天国か地獄


 04

 寮を後にし、俺たちは校舎内へと足を踏み入れた。
 昇降口付近。
 学年の靴箱まで行き、靴と上履きを履き替える俺。
 近くの靴箱で履き替えている栫井を見て、俺は栫井と同級生だったことを思いだす。
 一つ学年が上の芳川会長はこの場にはいない。

「……」

 爪先で軽く床を蹴り、踵まで足をいれる俺。
 なんとなく栫井に目を向けた。
 相変わらず目が死んでいる。

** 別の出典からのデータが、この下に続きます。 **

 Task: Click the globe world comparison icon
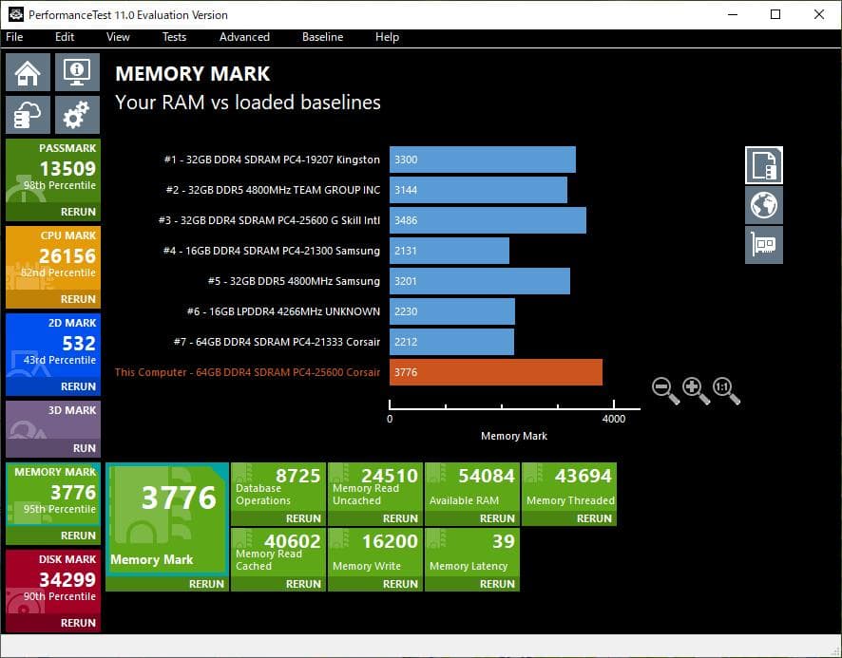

というか全体的に生気がない。
 なにを考えているかわからない人は苦手だ。
 思いながら、俺は栫井から視線を逸らす。
 そういえば、栫井にはいろいろ聞きたいことがあったんだった。
 ここ数日でいろいろあったおかげですっかり忘れていた俺は、栫井に声をかけようとして直前、それを躊躇する。
 やはり昨日のことが俺に結構なダメージを与えていたようだ。別に、今じゃなくてもいいか。上履きを履いた俺は、栫井の背後を通り過ぎ昇降口にある階段の側で待っている芳川会長のもとへ向かう。
 壁際に立っていた芳川会長は、俺の姿を見つけ頬を綻ばせた。

「栫井は?どうした」

 一人の俺を見て、辺りに目を向ける芳川会長に俺は「すぐにくると思います」と答える。
 そういってしばらくもしないうちに上履きに履き替えた栫井がひょっこりやってきた。
 栫井がやってきたのを確かめ、芳川会長が階段に足を乗せたときだった。

「芳川君」

 近くを通りかかった教師が、芳川会長に声をかける。
「おはようございます」芳川会長は段に乗せた片足を引っ込め、その教師の方に体を向けた。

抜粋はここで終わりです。